21/03/2013
Chronique « le sens des mots »

Bobos, le beau rôle ?

The Kooples, marque de vêtements bobos, s’offre Eric Cantona pour icône.

Le bio, la consommation engagée, l’idée d’une sobriété heureuse… des revendications de bobos ? A peine une façon de « mieux » consommer est-elle proposée, que ses partisans se voient aussitôt marginalisés par ce qualificatif. Par bobo, faut-il alors entendre « donneur de leçons de morale », « personne aisée ayant l’indécence d’oublier les plus démunis » et autres « consommateurs comme les autres mais s’achetant une bonne conscience par quelques produits équitables » ? Et ce terme n’est-il pas à rapprocher de son homonyme, qui, dans le parler des enfants, désigne les petits maux sans importance ? Être bobo, ce serait alors aussi indolore et passager qu’avoir un bobo… Retour sur ce mot de plus en plus utilisé, dans un article à l’issue duquel vous pourrez enfin savoir si vous êtes un indécrottable bourgeois-bohème ou un authentique contestataire.

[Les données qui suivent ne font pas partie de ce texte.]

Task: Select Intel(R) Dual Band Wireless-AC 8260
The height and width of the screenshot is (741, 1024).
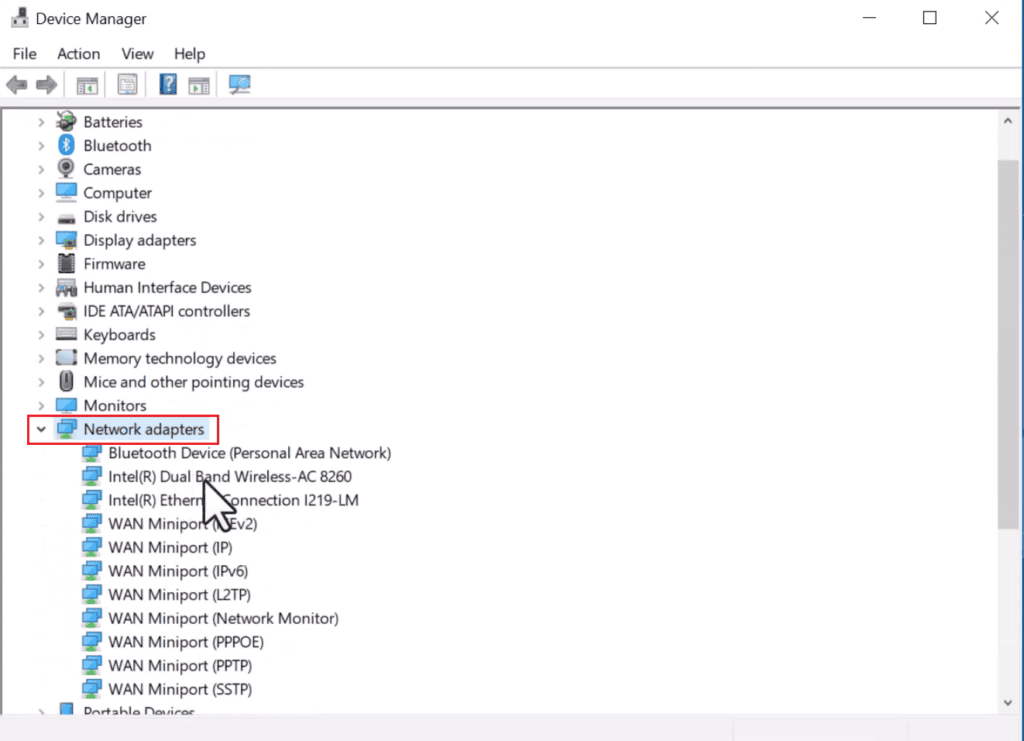Action: click(x=230, y=476)
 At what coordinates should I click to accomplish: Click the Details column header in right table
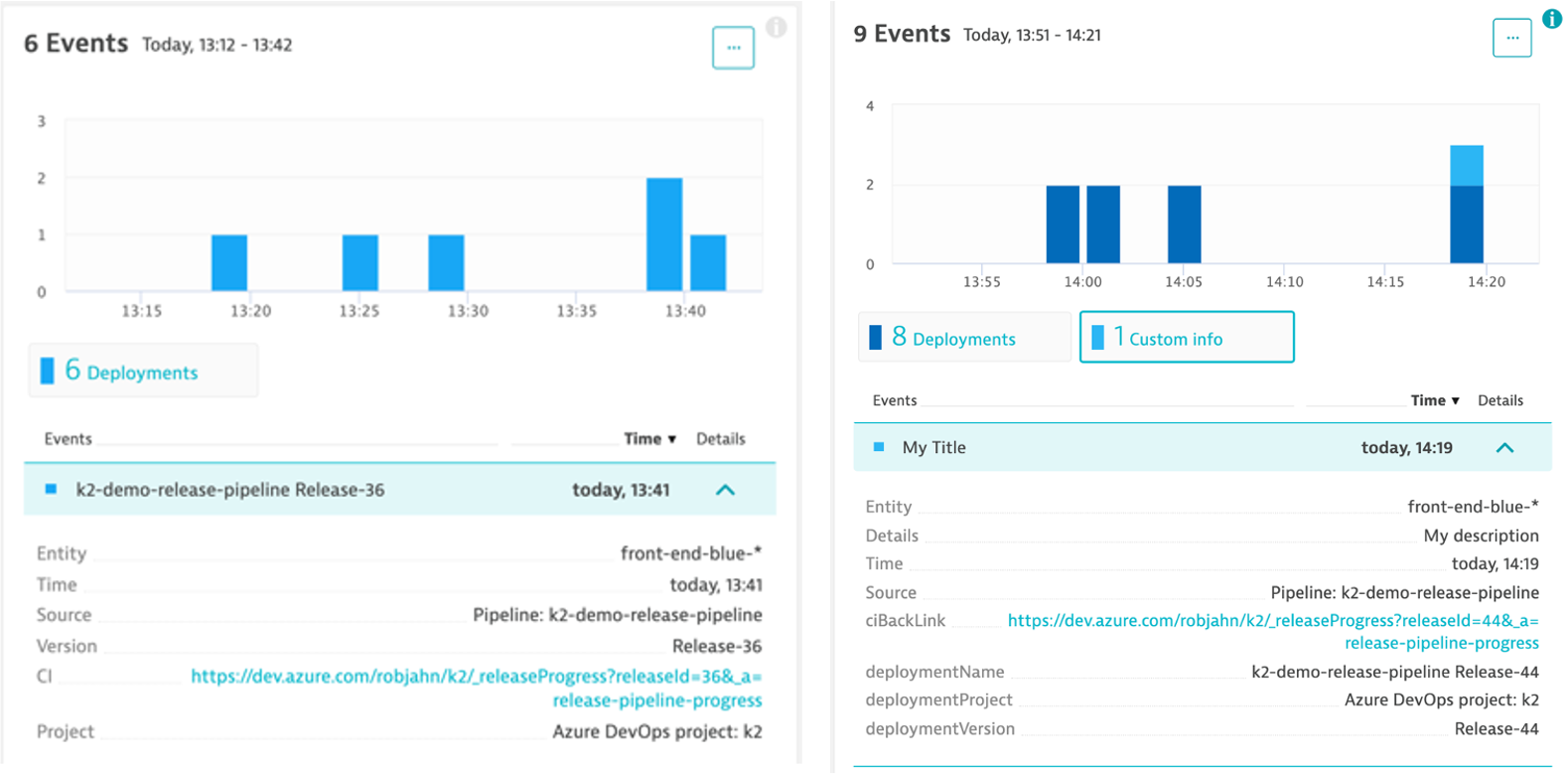(x=1499, y=400)
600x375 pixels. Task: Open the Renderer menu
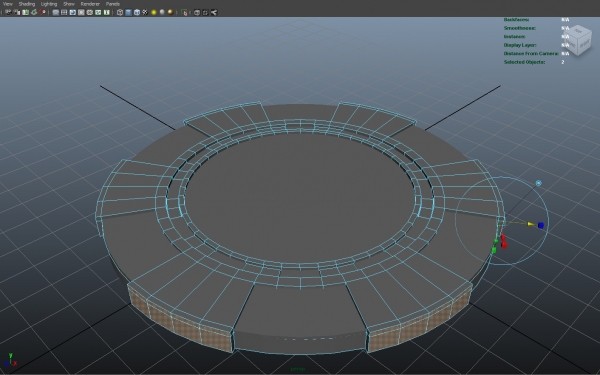click(90, 4)
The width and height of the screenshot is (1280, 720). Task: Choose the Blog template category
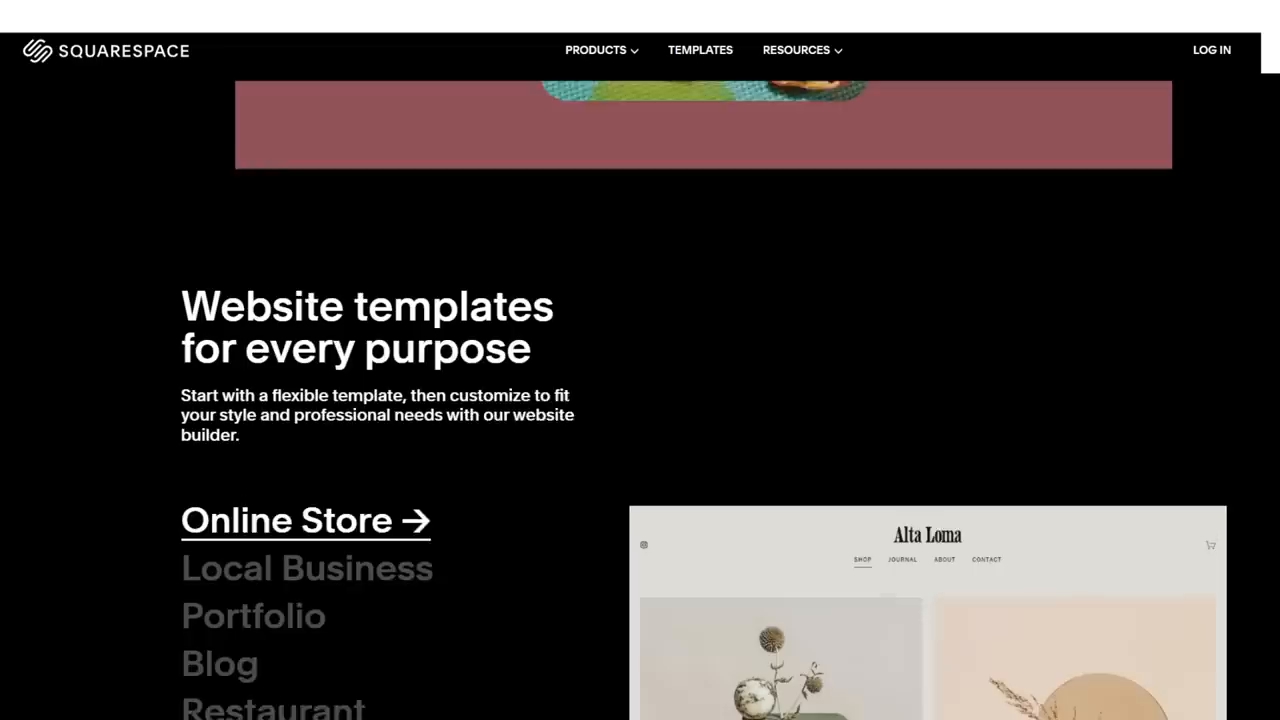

Les bobos ont plusieurs ennemis : les gens aisés plutôt de droite, qui ne supportent pas la « mauvaise foi » de leurs voisins de palier qui ont les mêmes revenus qu’eux mais « s’achètent une conscience » en votant à gauche ou écolo et en mangeant quelques légumes achetés au magasin bio ou mieux, « en provenance directe du producteur »… et, à l’autre bout du spectre, les authentiques contestataires, qui souhaitent une véritable révolution du système, et pour qui la greffe de quelques bobos à leurs mouvements peut être un cadeau empoisonné. Le fait que les média (souvent composés de bobos) relaient certaines pratiques que plébiscite cette frange très particulière de la société crée une confusion qui fait dire « manger bio, c’est bobo »… et discrédite du même coup des mouvements d’origine pourtant radicalement différente. D’où la nécessité de les distinguer.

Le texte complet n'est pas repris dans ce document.